* Begin Document *

‘Alcohol is my reward’: Fact or fallacy?

meditation and drinking May 31, 2023
‘Alcohol is my reward’: Fact or fallacy

Beliefs are tricky things. At some point we take them up and then they can sit in our subconscious for decades, quietly causing all sorts of problems.


We can have helpful beliefs but we often have decidedly unhelpful ones that are well past their expiry date and may never have been relevant for us.


The good news is that they are surprisingly straightforward to overcome and will often evaporate under the spotlight of our awareness when we take a moment to examine them.


In Step 5 of the Wise Monkey Way program, we look at limiting beliefs – beliefs that limit our potential and prevent us achieving our goals.


Click through to read about some of the most common limiting beliefs around alcohol and how to overcome them.


Most common limiting beliefs around drinking


Here are some of the top limiting beliefs around alcohol – they’re not the only ones, but may inspire you to think of some of your own.


  •  “I need alcohol to have fun” 
  •  “Alcohol helps me relax”
  •  “Drinking makes me more confident”
  •  “Drinking is the only way to fit in”
  •  “Alcohol helps me cope with my problems”
  •  “Alcohol helps me sleep”


One of the most prevalent ones that come up in the Wise Monkey Way live groups is this: “Alcohol is my reward”.

* End Document *
* Begin Provided records *

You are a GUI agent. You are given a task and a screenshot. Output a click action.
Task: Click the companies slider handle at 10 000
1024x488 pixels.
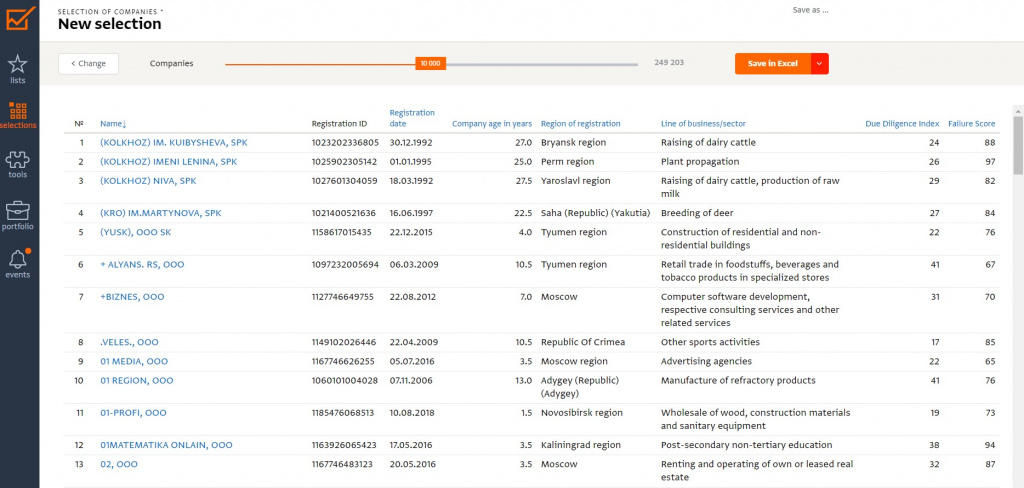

* End Provided records *
* Begin Provided records *

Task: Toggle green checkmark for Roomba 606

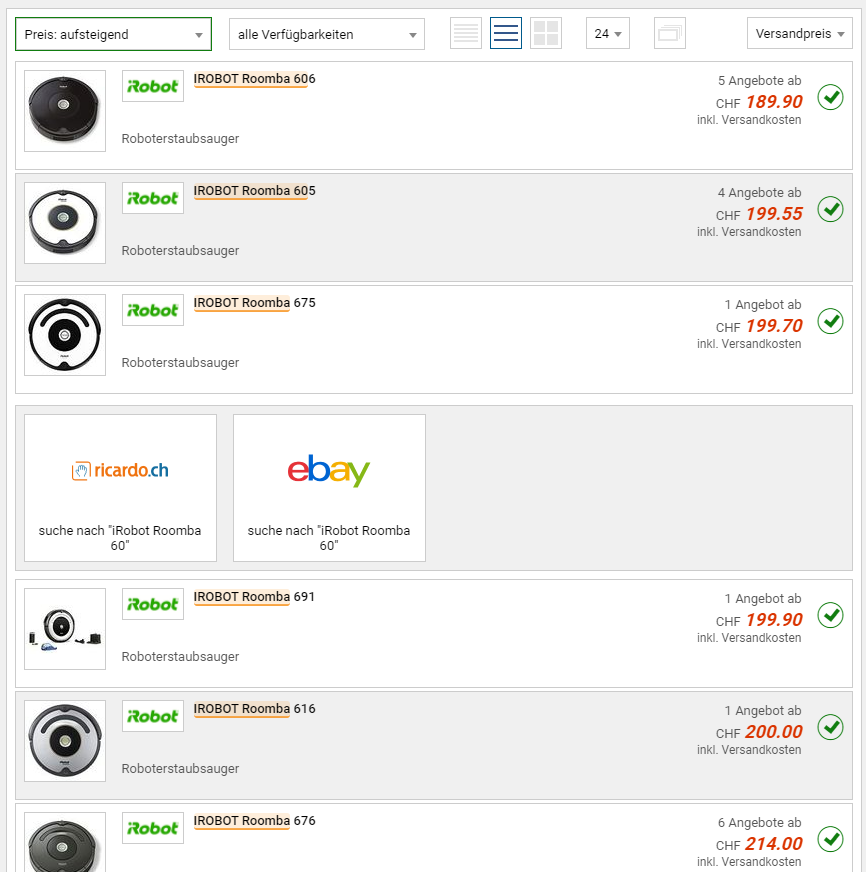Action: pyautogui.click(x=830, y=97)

* End Provided records *
* Begin Provided records *

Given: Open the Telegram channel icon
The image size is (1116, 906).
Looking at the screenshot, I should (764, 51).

* End Provided records *

To be done:
- a) Decide whether each statement agrees with the article on alcohol as a reward, answering yes or no and quoting the deciding words of the article: (i) The Wise Monkey Way program covers limiting beliefs in Step 5. (ii) Limiting beliefs are described as very hard to overcome. (iii) "Alcohol helps me sleep" is one of the top limiting beliefs listed.
- b) List every limiting belief that appears in the bulleted list of the article on alcohol as a reward.
- c) Continue the article on alcohol as a reward, starting after its final sentence.

Answers to the problems:
- a)
(i) Yes: "In Step 5 of the Wise Monkey Way program, we look at limiting beliefs"
(ii) No: "they are surprisingly straightforward to overcome"
(iii) Yes: "“Alcohol helps me sleep”"

- b)
- "I need alcohol to have fun"
- "Alcohol helps me relax"
- "Drinking makes me more confident"
- "Drinking is the only way to fit in"
- "Alcohol helps me cope with my problems"
- "Alcohol helps me sleep"

- c)
Sometimes it's a reward for getting through a tough day without a melt down. Sometimes it succeeding in finally putting the kids to bed or, ironically, managing to string together a good streak of alcohol-free days.


In the live groups, some participants who have gone months without drinking still cling to this one and hold out for a birthday glass of bubbles, even though it goes against so much of what they have been working towards. 


Overcoming a limiting belief like this requires a combination of self-reflection, mindset shift and practical strategies. 


Below, I share some steps you can take to help you get over this and other beliefs that are holding you back.


Want to work with me? Join my Self Study program to curb your urge to drink and see how consistent meditation will change everything for you.


Recognise it as a belief


Acknowledging that you hold this belief and that it’s a belief and not some sacred universal truth is a great start. Already this brings the belief out of its hiding place under the stairs in your subconscious into the light where you can take a good look at it.


Recognising something as a belief already diminishes much of its power. Unlike a sacred law or fact, it's more like an opinion, something you can take or leave. 


Understand the consequences


In the Wise Monkey Way, we focus on carrots rather than sticks in terms of motivation. But to move past this kind of belief, it can help to reflect on the negative consequences of viewing alcohol as a reward. 


For me as a binge drinker, I used to reward myself for getting through the work week by going straight to the pub at 5pm on a Friday and staying there till 11. I’d have god knows how many drinks – and maybe a slice or two of pizza if anyone was sensible enough to order some.


The consequence of this was that my well-earned reward of not having to work on Saturday was ruined by having to deal with a hangover.


What kind of reward is it to give yourself a hangover?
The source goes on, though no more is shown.